Athletics
- Second baseman
- Born: November 4, 1998 (age 27) Littleton, Colorado, U.S.
- Bats: RightThrows: Right

MLB debut
- May 31, 2025, for the Miami Marlins

MLB statistics (through 2025 season)
- Batting average: .250
- Home runs: 0
- Runs batted in: 0
- Stats at Baseball Reference

Teams
- Miami Marlins (2025);

= Jack Winkler =

American baseball player (born 1998)

Jack Tanner Winkler (born November 4, 1998) is an American professional baseball second baseman in the Athletics organization. He has previously played in Major League Baseball (MLB) for the Miami Marlins. He played college baseball for the San Francisco Dons, and was selected by the Oakland Athletics in the 10th round of the 2021 MLB draft. He made his MLB debut with the Marlins in 2025.

== Early life ==
Winkler was born on November 4, 1998, in Littleton, Colorado. He attended Chatfield Senior High School and graduated as salutatorian in 2017.

==College career==
Winkler played college baseball for the San Francisco Dons from 2018 to 2021. Throughout his college career, he played as an infielder. In 2018, Winkler played collegiate summer baseball with the New Bedford Bay Sox of the New England Collegiate Baseball League. In summer 2019, he played for the Wareham Gatemen of the Cape Cod Baseball League. In the summers of 2020 and 2021 he played for the St. Cloud Rox of the Northwoods League.

==Professional career==
=== Oakland Athletics ===
Winkler was selected 308th overall by the Oakland Athletics in the 10th round of the 2021 MLB draft. He split his first professional season between the Rookie-level Arizona Complex League Athletics and Single-A Stockton Ports, hitting .191 in 24 total games.
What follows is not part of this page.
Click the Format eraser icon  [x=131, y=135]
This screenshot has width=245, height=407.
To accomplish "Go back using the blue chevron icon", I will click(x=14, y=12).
Winkler spent the 2022 season with the High-A Lansing Lugnuts, batting .267/.355/.379 with four home runs, 25 RBI, and four stolen bases across 60 appearances. Winkler split the 2023 season between the Lugnuts and the Double-A Midland RockHounds. In 117 appearances for the two affiliates, he slashed a combined .245/.331/.359 with seven home runs, 58 RBI, and 22 stolen bases. Winkler returned to the RockHounds for the 2024 season, making 127 appearances and hitting .223/.310/.345 with eight home runs, 57 RBI, and 28 stolen bases.

===Miami Marlins===
On December 11, 2024, the Miami Marlins selected Winkler in the minor league phase of the 2024 Rule 5 draft. He began the 2025 season with the Triple-A Jacksonville Jumbo Shrimp.

==== Major leagues ====
On May 30, 2025, Winkler was selected to the 40-man roster and promoted to the major leagues for the first time. He made 11 appearances for Miami, going 2-for-12 (.167) with one stolen base. On August 4, Winkler was designated for assignment by the Marlins. He cleared waivers and was sent outright to Triple-A Jacksonville on August 6. On September 5, the Marlins selected Winkler's contract, adding him back to their active roster. He went 2-for-4 (.500) in three games for the Marlins to conclude the year. On November 6, Winkler was removed from the 40-man roster and elected free agency.

===Houston Astros===
On February 5, 2026, Winkler signed a minor league contract with the Houston Astros. He made 56 appearances for the Triple-A Sugar Land Space Cowboys, slashing .185/.260/.306 with five home runs, 28 RBI, and four stolen bases. Winkler was released by the Astros organization on June 22.

===Athletics===
On June 30, 2026, Winkler signed a minor league contract with the Athletics.